* [Short problem]:
Please extract every text line from the rows below, copying each one word for word and leaving the pictures out.

* [Item coordinate data]:
================================

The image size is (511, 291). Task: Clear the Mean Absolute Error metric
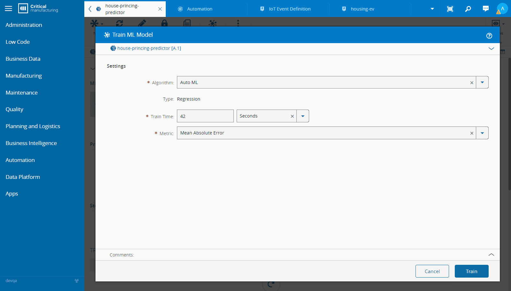pos(471,133)
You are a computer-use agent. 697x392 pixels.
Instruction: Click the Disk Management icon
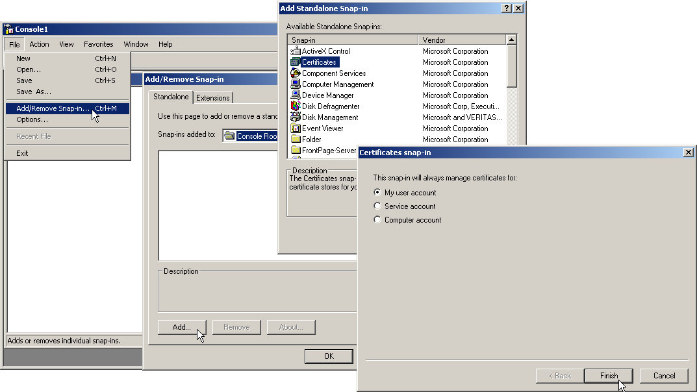(296, 117)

================================

* [Result]:
The image size is (511, 291). Task: Clear the Mean Absolute Error metric
pos(471,133)
You are a computer-use agent. 697x392 pixels.
Instruction: Click the Disk Management icon
(296, 117)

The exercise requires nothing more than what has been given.